La grève qui sévit au sein de l’Université de Kinshasa (Unikin) est loin de trouver une issue heureuse. Les professeurs qui, depuis un certain temps ne se présentent plus dans les salles de cours, ne sont pas prêts à lâcher prise si l’opacité demeure dans l’octroi des véhicules.

Mieux considérée comme une contestation face à ce qu’ils taxent d’ingérence du ministre de l’Enseignement supérieur et universitaire dans le dossier « Acquisition des véhicules », la grève qui perdure à l’Université de Kinshasa a pour origine la mauvaise gestion dans le secteur académique et scientifique de l’Enseignement supérieur.

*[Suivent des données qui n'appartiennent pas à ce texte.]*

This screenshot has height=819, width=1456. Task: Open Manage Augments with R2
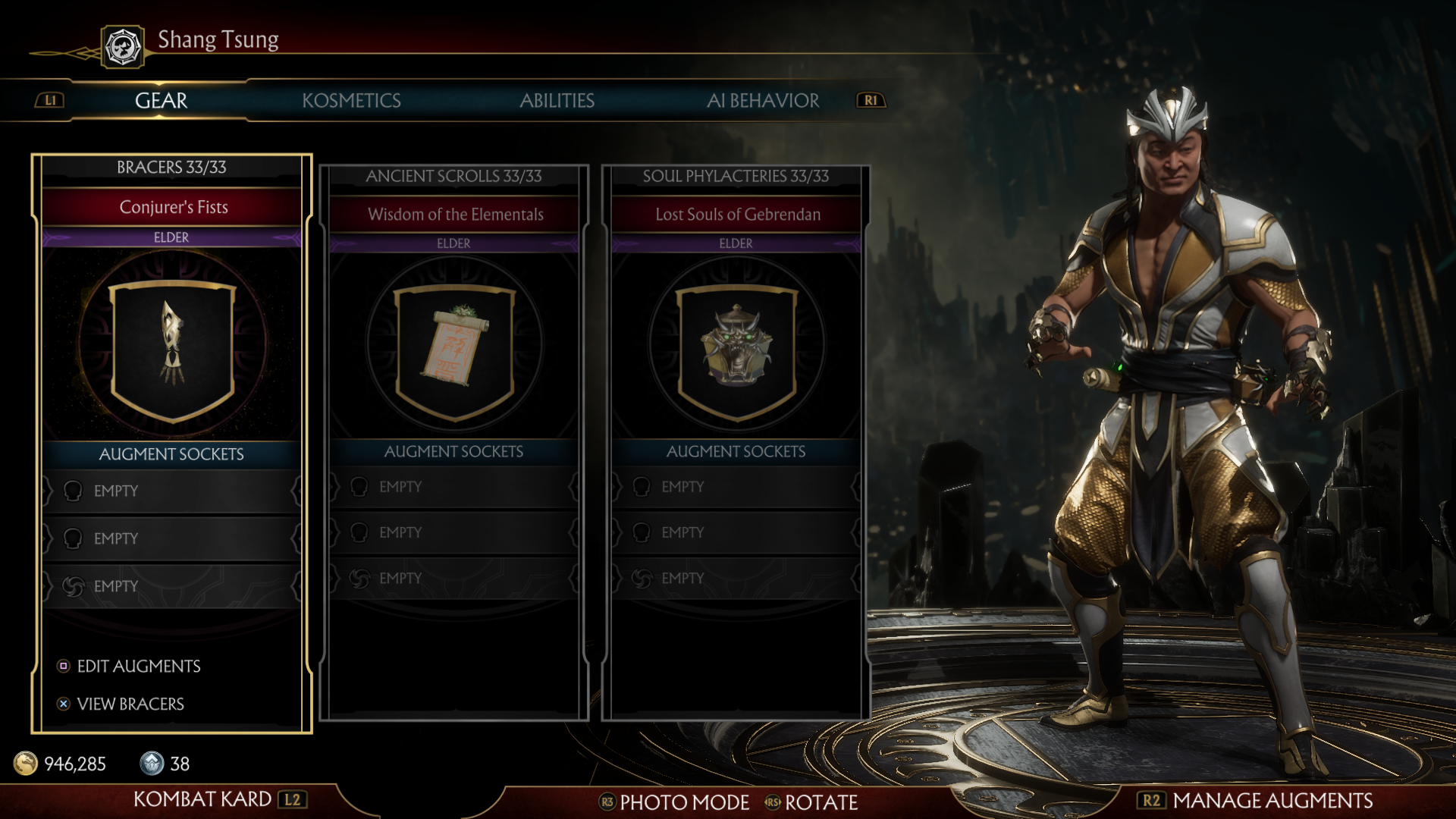click(1256, 801)
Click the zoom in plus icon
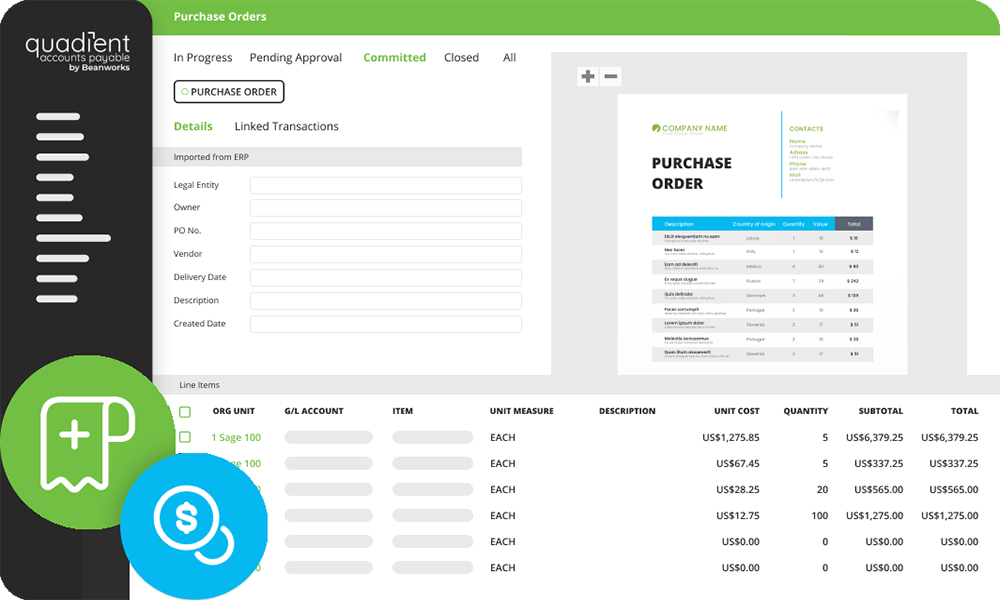The width and height of the screenshot is (1000, 600). (x=588, y=76)
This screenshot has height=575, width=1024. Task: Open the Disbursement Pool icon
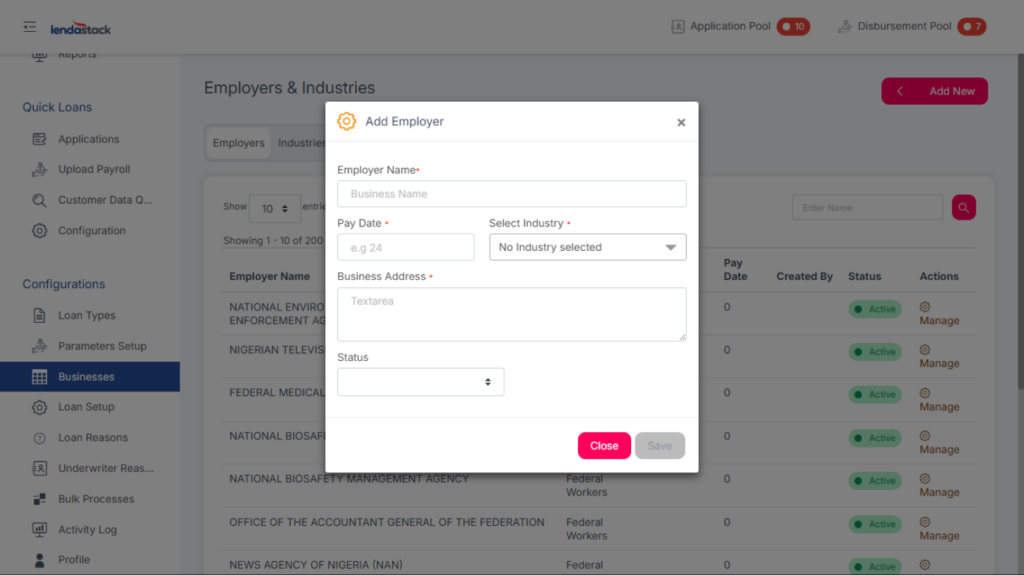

Cela se fait sentir particulièrement sur le transport des professeurs.

Selon l’Association des professeurs de l’Université de Kinshasa (APUKIN), en 2010, un contrat d’achat a été signé entre l’ATC, une entreprise spécialisée dans la vente de véhicules et les professeurs. Au moment de cette signature, il y a eu comme témoins les ministres de l’Enseignement supérieur, du Budget, des Finances et de la Fonction publique.

Habitué dans des dossiers où il perçoit des commissions, l’actuel ministre de l’ESU a entretenu la confusion. Cela étant, le ministre s’est engagé à prendre un crédit auprès de l’ATC sans pour autant associer les professeurs. Crédit qui a débouché à l’acquisition de sept cents premiers véhicules. Alors que la valeur de ce crédit n’a pas été relevée et les véhicules n’ont pas été mis à la disposition des professeurs, le ministre , qui exigeait des intérêts, s’est lancé dans la livraison au fur et à mesure que le paiement s’effectuait.

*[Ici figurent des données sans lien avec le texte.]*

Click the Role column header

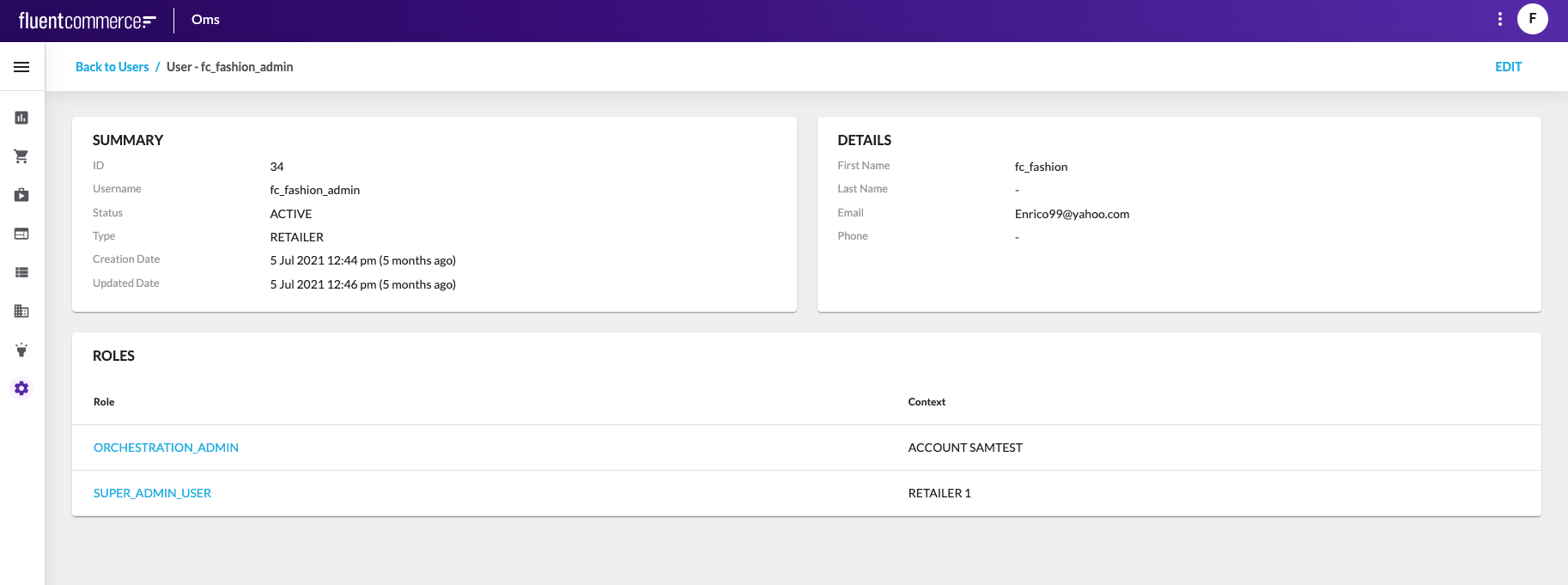point(104,402)
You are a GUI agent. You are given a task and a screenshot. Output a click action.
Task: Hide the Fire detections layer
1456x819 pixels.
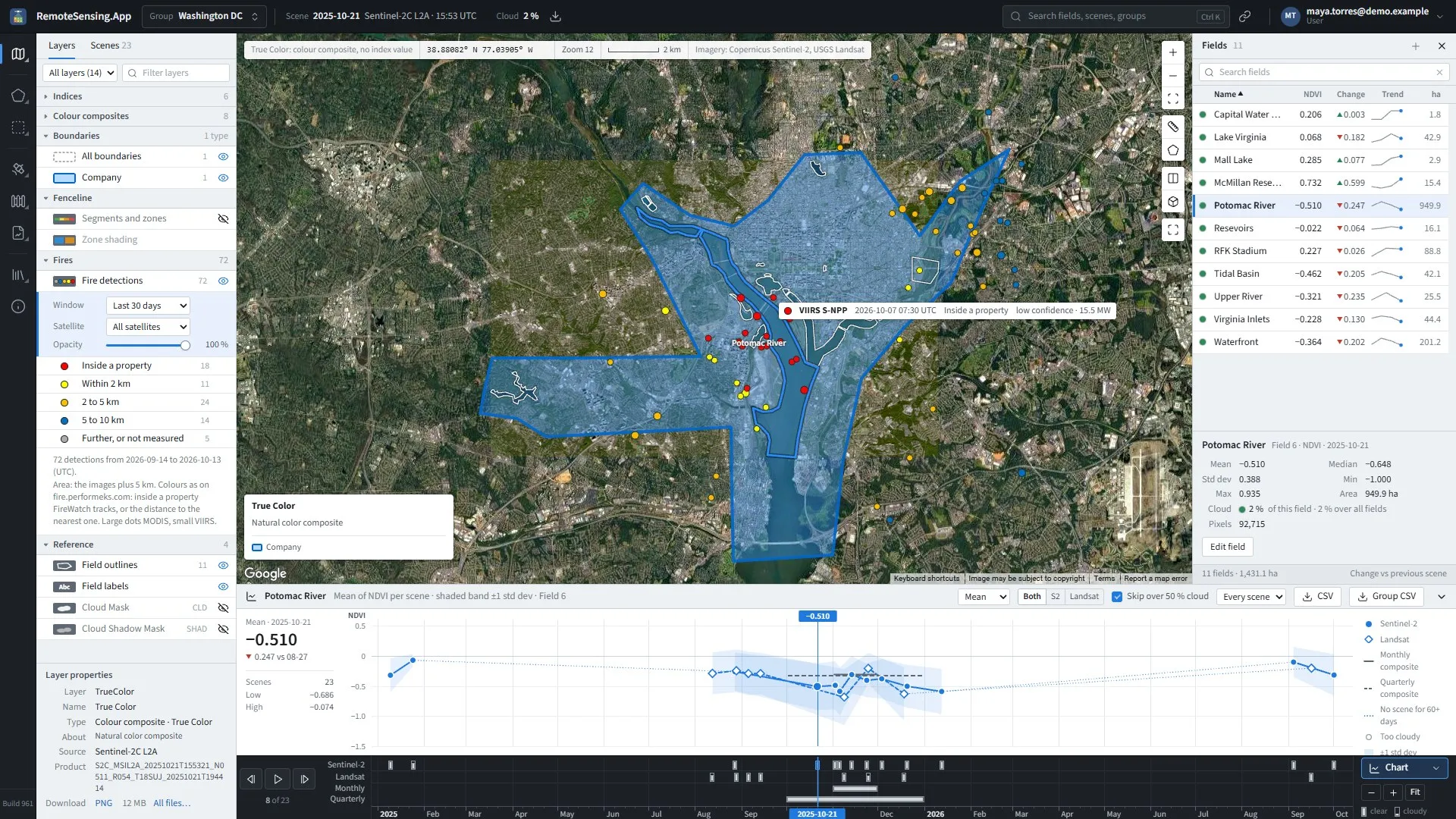(x=223, y=281)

Pour l’APUKIN, cette façon d’agir ne peut pas être admise car, avec 1400 véhicules, l’opinion peut déjà imaginer le bénéfice que peut tirer le ministre de l’Enseignement supérieur et universitaire.

Comme mécanismes mis en place par les professeurs pour la transparence, il est noté qu’après la sortie de l’argent à la Banque centrale du Congo, il sera acheminé dans un compte ouvert dans une banque privée. De ce compte, l’argent sera transféré à l’ATC.

C’est cette démarche qui échappe au ministre de l’ESU qui cherche, selon l’APUKIN, d’autres moyens pour récupérer cet argent. Voilà qui exige le désengagement total du ministre de l’Enseignement supérieur et universitaire dans le dossier « Acquisition des véhicules des professeurs ». Il faut signaler que ces véhicules appartiennent à tous les professeurs de la RDC représentés par ceux réunis au sein de l’APUKIN.

Pour l’association des professeurs, il est temps de mettre fin à ce comportement du ministre qui touche déjà un pourcentage sur chaque étudiant non seulement de l’enseignement public, mais aussi privé. Comportement constitutif des antivaleurs que la société est tenue à bannir.